Just as the Donkey Kong Country series made a radical leap forward on the Super NES with ACM fully-rendered graphics, Rare is raising the bar for Nintendo 64 games with the size and depth of DK 64. As a result, Donkey Kong 64 is the first game to require the use of the N64 Expansion Pak.
The extra four megs of memory has allowed the artists at Rare to create spectacular multi-colored lighting effects and rich textures, without cutting any corners in the size or design of the sprawling worlds. Spinning lights and explosive special effects deliver delicious morsels of eye candy, rounding out a tasty visual package. Some of the textures are similar to Banjo-Kazooie, but the level designs are purely DK.
It wouldn't be monkey business without Donkey Kong and Diddy Kong, but this time three new playable characters are thrown into the mix. Tiny, Chunky and Lanky complete the five-monkey team, and players will have to get to know each of them to complete the game.
Each member of the DK crew must travel through the game's eight baffling worlds, but except for Donkey Kong they must be unlocked first. Since each monkey has a unique set of moves and abilities, players will explore different areas of each world depending on which character they are controlling. Many of the puzzles in DK 64 require players to switch frequently between different Kongs.
After an amazingly thorough hip-hop introduction of each Kong, a lengthy cinematic sequence sets up the plot. Kaptain K-Rool has recovered from his 16-bit bashings and is ready to wreak havoc on DK Island.
Players begin their adventure as Donkey Kong, in a huge over-world even larger than the one found in Banjo-Kazooie. It isn't long before players discover a huge cage holding a giant Kremling named K. Lumsy, who was unwilling to follow K. Rool's orders to stomp DK Island into smithereens. The main goal in DK 64 is to find the seven keys necessary to unlock K. Lumsy's cage.
There are 109 special moves distributed amongst the Kongs, but excellent on-screen tutorials and a logistical controller configuration make them easy to learn and execute.
By far the most impressive aspect of Donkey Kong 64 is its overwhelming size. There are so many items to collect and objectives to complete that it's easy to get sidetracked during exploration.
Masters of tantalization, Rare frequently teases players with items or switches that are just out of reach. The secret to success in DK 64 is to remember where all of these items are located when you gain control of the correct Kong for the job.
Donkey Kong 64 is crawling with fresh ideas and innovation, but Rare hasn't strayed too far from DK's roots. Even though DK 64 is a 3D adventure game that focuses heavily on exploration and puzzle-solving, there are obvious elements of old-fashioned platform action in the gameplay. Each stage presents a primary task to be accomplished, and it's up to the player to jump, swing, shoot or roll to the goal.
Rare has designed the bosses to behave like traditional 16-bit guardians. Players will have to memorize the pattern of the boss, and wait for an opportunity to strike.
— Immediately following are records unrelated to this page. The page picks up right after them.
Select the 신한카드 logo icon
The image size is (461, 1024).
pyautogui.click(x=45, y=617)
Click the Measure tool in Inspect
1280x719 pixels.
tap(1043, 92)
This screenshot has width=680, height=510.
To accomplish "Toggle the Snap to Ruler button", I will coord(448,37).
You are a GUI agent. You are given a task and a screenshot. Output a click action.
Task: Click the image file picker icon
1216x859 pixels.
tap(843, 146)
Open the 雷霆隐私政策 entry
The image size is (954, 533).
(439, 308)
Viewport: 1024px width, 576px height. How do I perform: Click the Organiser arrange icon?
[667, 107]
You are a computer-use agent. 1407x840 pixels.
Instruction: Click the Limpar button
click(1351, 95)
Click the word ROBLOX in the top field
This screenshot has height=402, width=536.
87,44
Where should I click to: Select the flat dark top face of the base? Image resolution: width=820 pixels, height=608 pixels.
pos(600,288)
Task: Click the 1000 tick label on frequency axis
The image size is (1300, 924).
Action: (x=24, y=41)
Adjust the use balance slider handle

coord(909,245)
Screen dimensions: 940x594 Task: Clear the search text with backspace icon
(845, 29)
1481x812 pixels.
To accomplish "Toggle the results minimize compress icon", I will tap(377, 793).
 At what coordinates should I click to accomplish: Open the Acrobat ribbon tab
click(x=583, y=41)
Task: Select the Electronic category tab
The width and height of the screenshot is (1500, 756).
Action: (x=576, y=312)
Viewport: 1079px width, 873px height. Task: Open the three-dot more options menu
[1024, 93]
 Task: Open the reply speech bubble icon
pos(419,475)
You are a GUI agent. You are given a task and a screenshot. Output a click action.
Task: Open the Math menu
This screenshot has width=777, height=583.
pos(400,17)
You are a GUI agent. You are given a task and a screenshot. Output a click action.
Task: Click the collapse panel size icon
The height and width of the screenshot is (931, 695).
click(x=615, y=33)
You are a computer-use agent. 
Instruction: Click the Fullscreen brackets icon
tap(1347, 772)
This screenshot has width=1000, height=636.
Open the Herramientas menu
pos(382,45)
Rare pays tribute to classic Donkey Kong Country gameplay elements with fast-paced mine cart stages and first-person barrel-cannon blasts, but new power-ups like peanut pistols, pineapple launchers and fruit grenades add a frantic shoot 'em up quality to DK 64. Also, a new character named Candy Kong gives each Kong a musical intstrument which is used to activate switches and take out enemies.
Dozens of mini-games scattered throughout the adventure add a great deal of variety to the gameplay. Boat races, slot car competitions and Kremling target shoots are just a few examples of the games available.
These mini-games are featured in DK's mammoth multiplayer modes, along with a one-to-four-player Donkey death match.